____ Study material

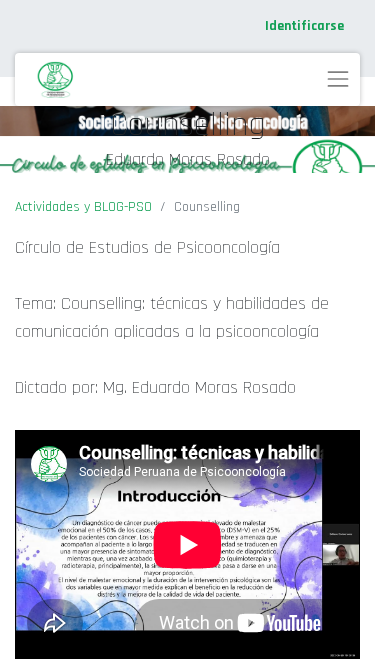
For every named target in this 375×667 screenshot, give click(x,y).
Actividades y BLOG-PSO (83, 207)
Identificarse (304, 26)
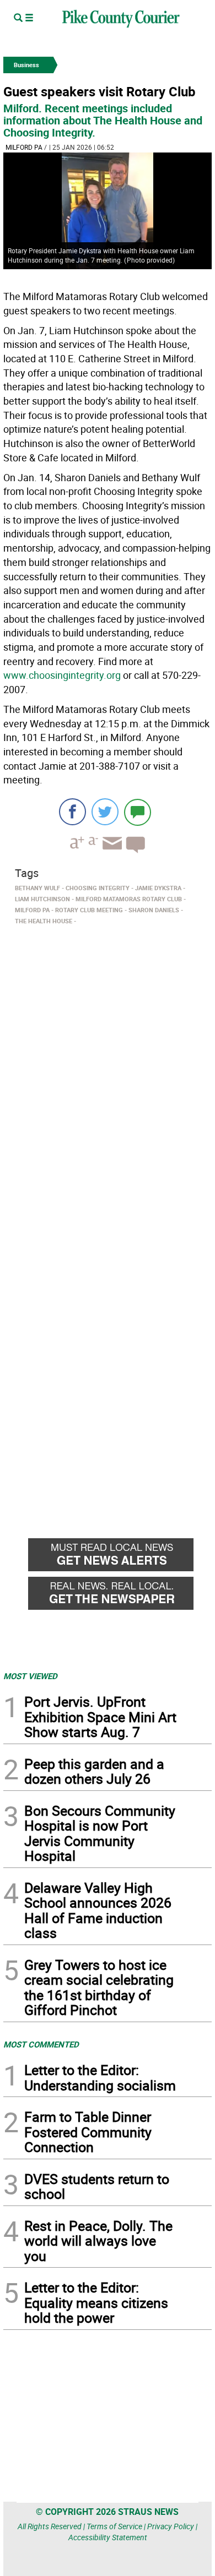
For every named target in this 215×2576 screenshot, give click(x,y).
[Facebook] (72, 811)
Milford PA (24, 147)
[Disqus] (107, 1080)
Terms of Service (114, 2526)
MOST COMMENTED (41, 2044)
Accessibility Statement (107, 2537)
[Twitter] (105, 811)
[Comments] (137, 811)
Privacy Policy (170, 2526)
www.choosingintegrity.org (62, 675)
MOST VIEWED (30, 1675)
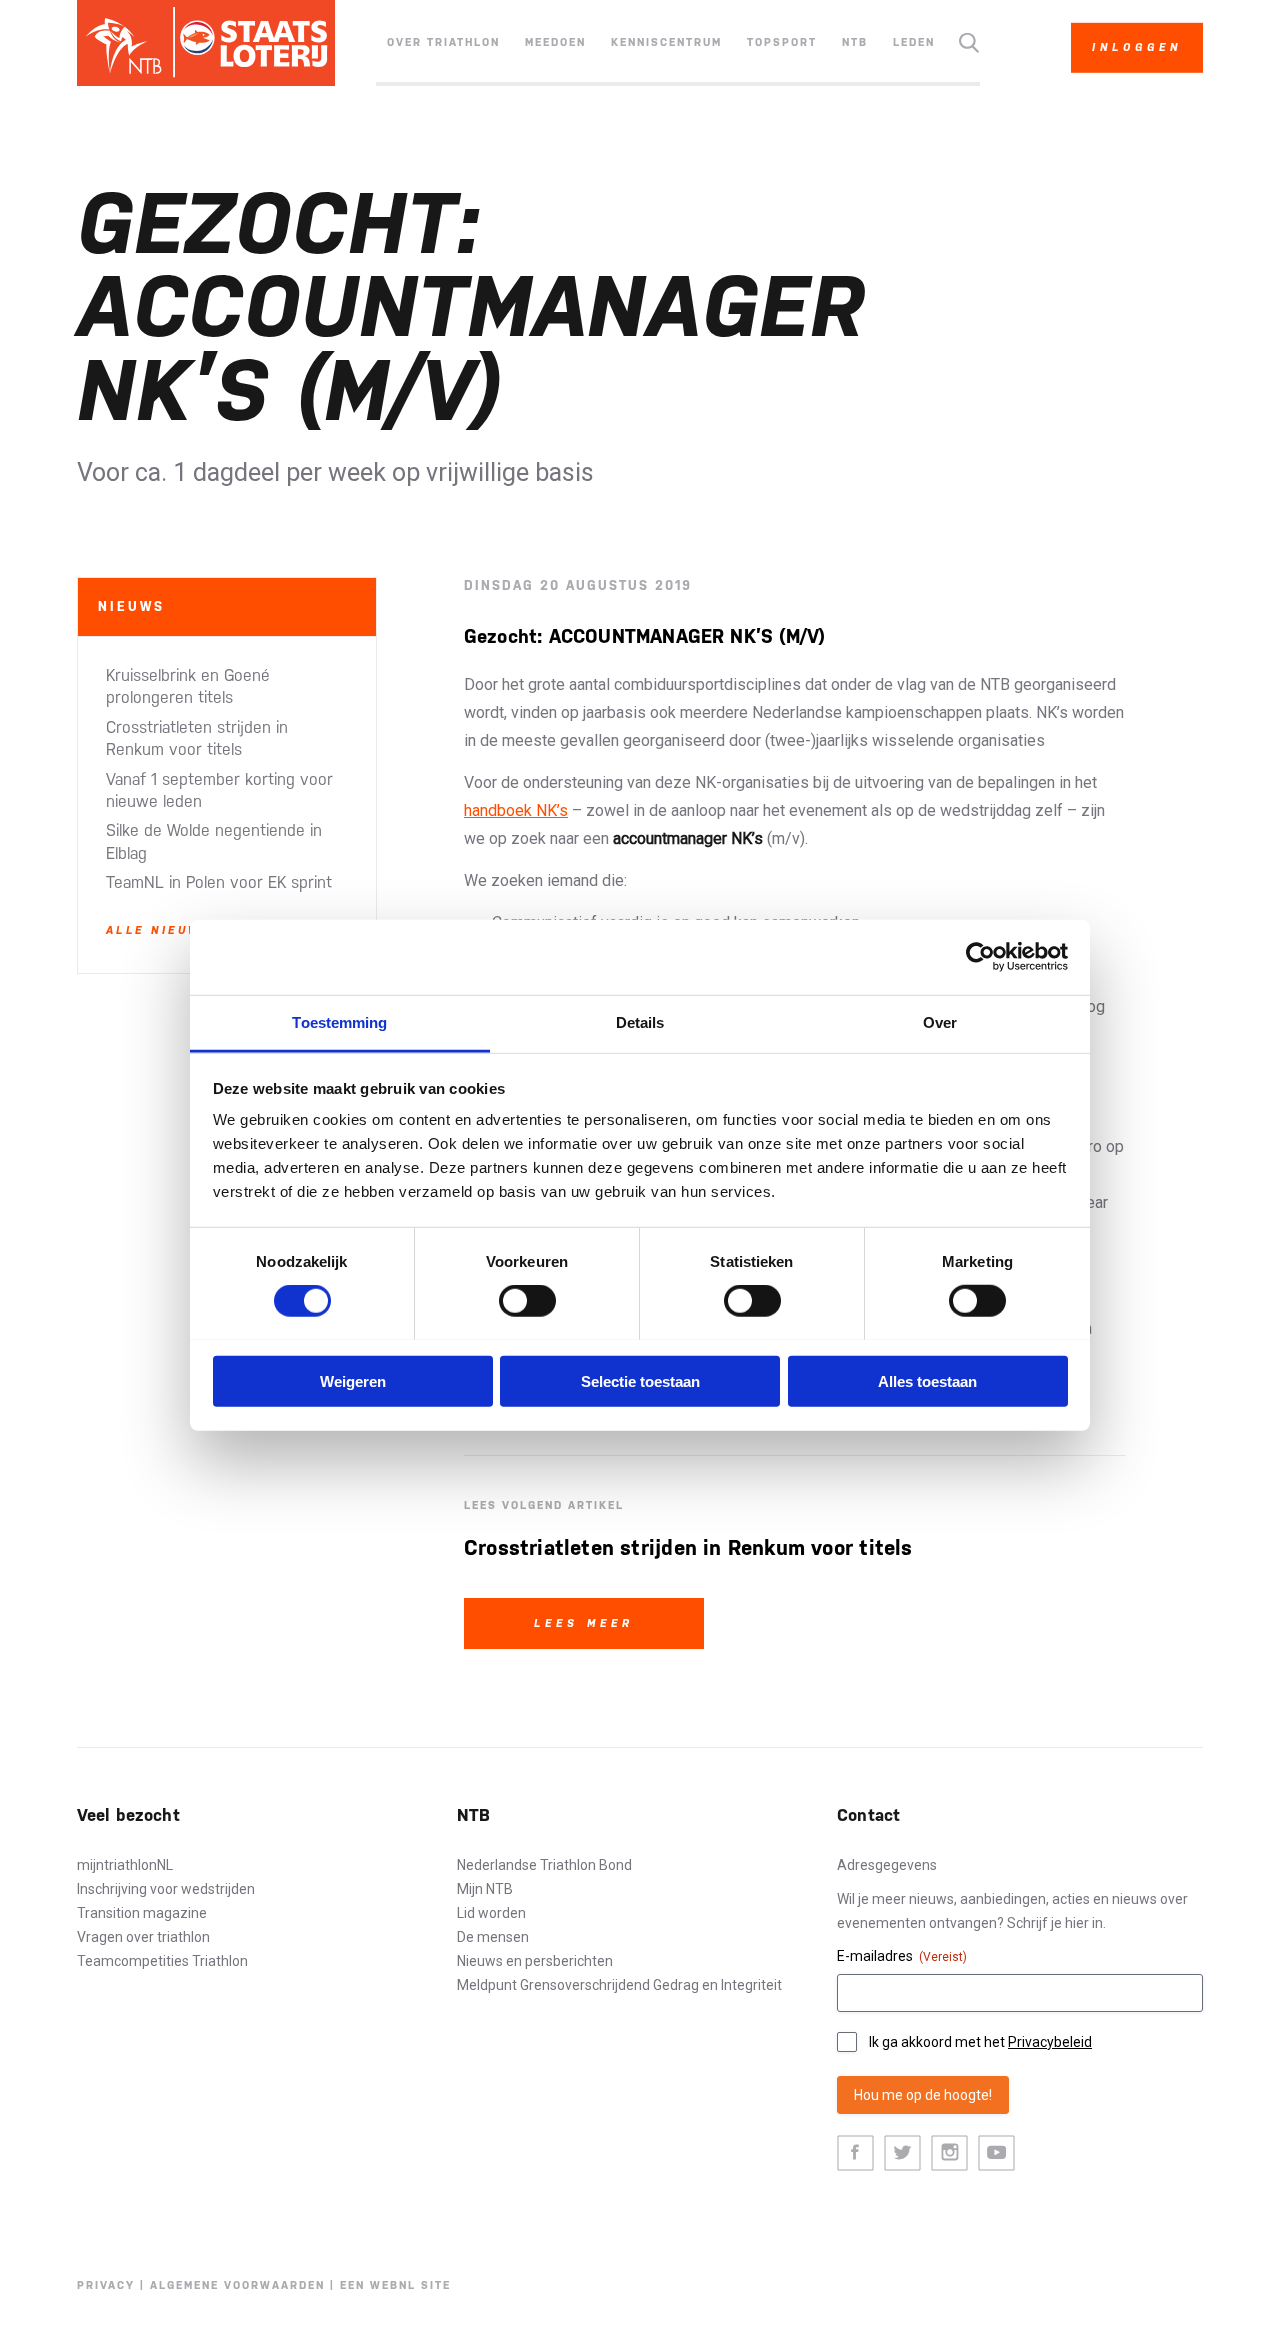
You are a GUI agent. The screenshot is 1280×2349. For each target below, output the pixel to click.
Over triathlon (443, 42)
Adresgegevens (887, 1865)
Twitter (902, 2153)
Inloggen (1137, 47)
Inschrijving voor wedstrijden (166, 1889)
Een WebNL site (395, 2285)
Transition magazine (142, 1913)
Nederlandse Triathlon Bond (544, 1865)
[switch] (527, 1301)
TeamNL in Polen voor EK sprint (219, 882)
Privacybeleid (1050, 2042)
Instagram (949, 2153)
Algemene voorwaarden (237, 2285)
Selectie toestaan (640, 1380)
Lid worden (491, 1913)
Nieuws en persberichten (535, 1961)
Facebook (855, 2153)
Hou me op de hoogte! (923, 2095)
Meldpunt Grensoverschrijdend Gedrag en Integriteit (619, 1985)
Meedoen (555, 42)
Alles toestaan (927, 1380)
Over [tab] (940, 1021)
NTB (855, 42)
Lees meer (584, 1623)
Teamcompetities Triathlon (162, 1961)
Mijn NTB (485, 1889)
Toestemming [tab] (339, 1021)
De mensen (493, 1937)
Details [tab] (640, 1021)
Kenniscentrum (666, 42)
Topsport (782, 42)
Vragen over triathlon (143, 1937)
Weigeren (353, 1380)
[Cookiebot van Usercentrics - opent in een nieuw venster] (980, 957)
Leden (914, 42)
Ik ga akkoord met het (980, 2042)
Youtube (996, 2153)
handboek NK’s (516, 810)
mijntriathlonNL (125, 1865)
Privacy (106, 2285)
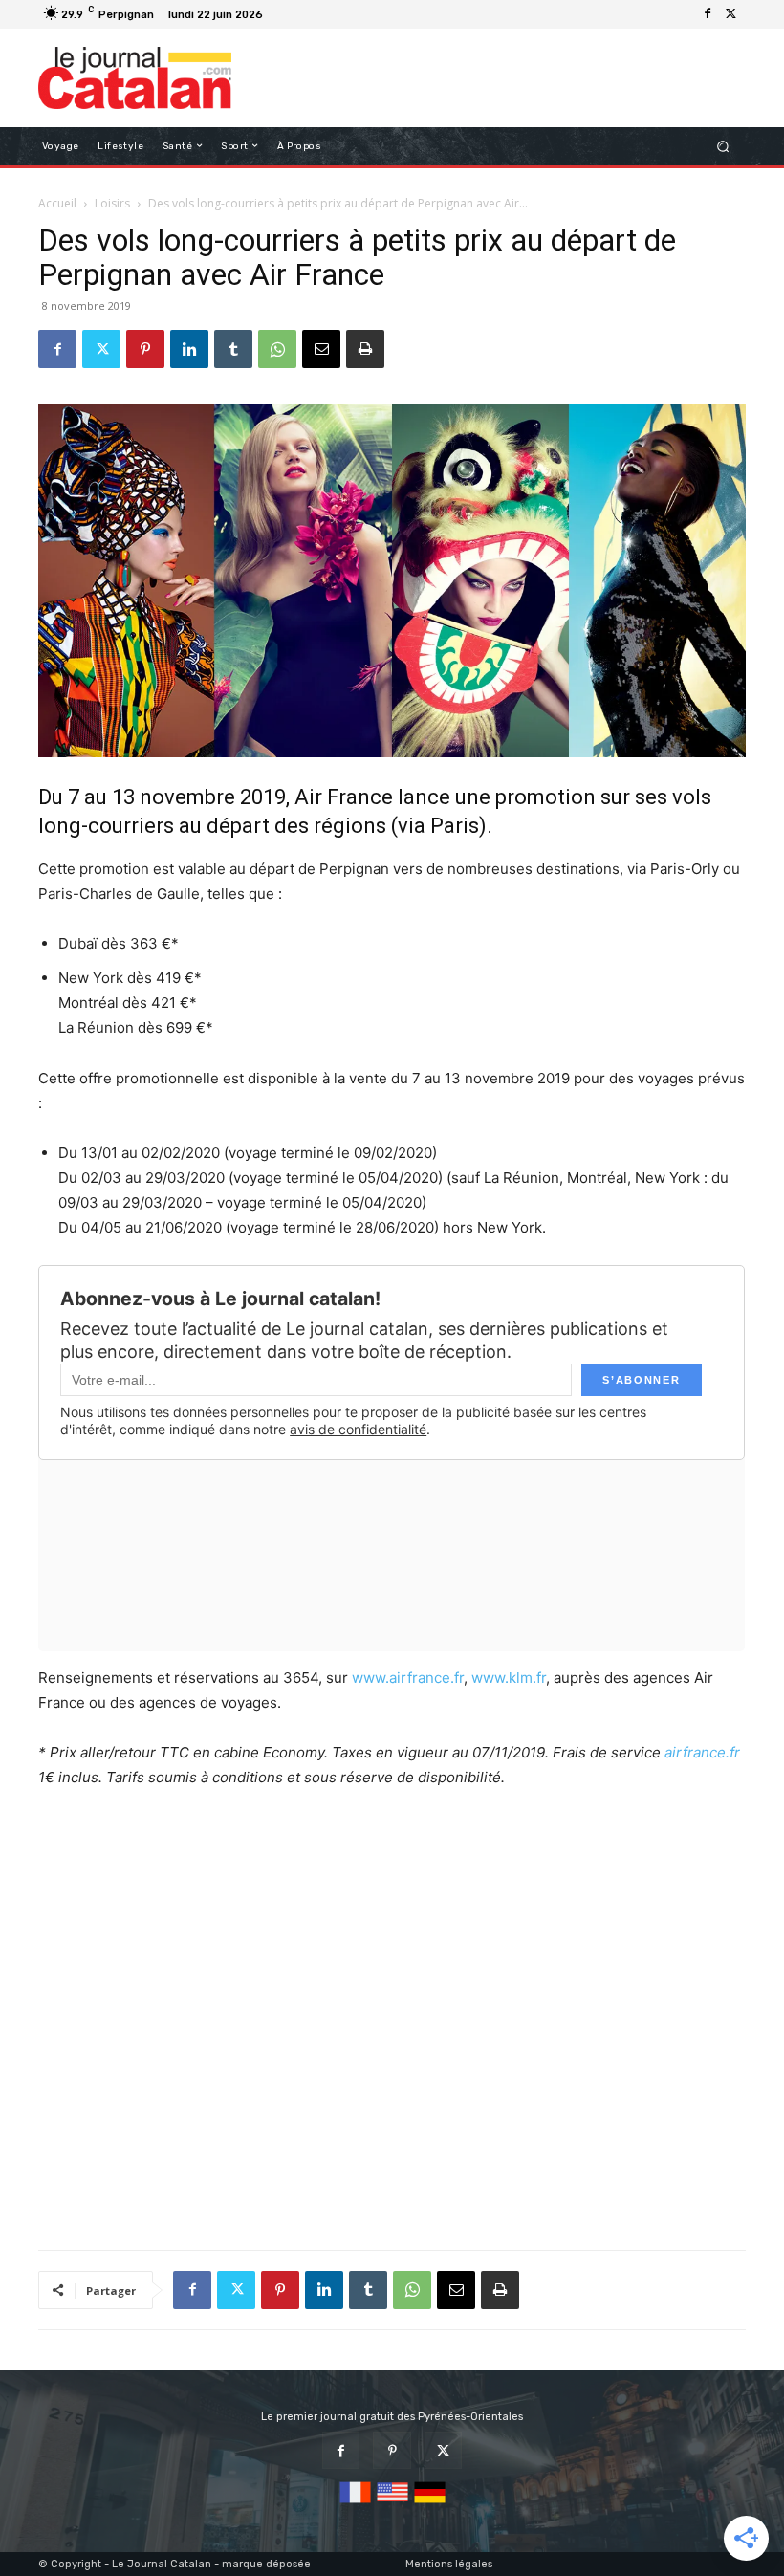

________

#### What is expected:
An exact, complete copy of the lines above from the one with "You are a GUI" through the one with "Meedoen (555, 42)" is the whole answer.

#### Exercise result:
You are a GUI agent. The screenshot is 1280×2349. For each target below, output the pixel to click.
Over triathlon (443, 42)
Adresgegevens (887, 1865)
Twitter (902, 2153)
Inloggen (1137, 47)
Inschrijving voor wedstrijden (166, 1889)
Een WebNL site (395, 2285)
Transition magazine (142, 1913)
Nederlandse Triathlon Bond (544, 1865)
[switch] (527, 1301)
TeamNL in Polen voor EK sprint (219, 882)
Privacybeleid (1050, 2042)
Instagram (949, 2153)
Algemene voorwaarden (237, 2285)
Selectie toestaan (640, 1380)
Lid worden (491, 1913)
Nieuws en persberichten (535, 1961)
Facebook (855, 2153)
Hou me op de hoogte! (923, 2095)
Meldpunt Grensoverschrijdend Gedrag en Integriteit (619, 1985)
Meedoen (555, 42)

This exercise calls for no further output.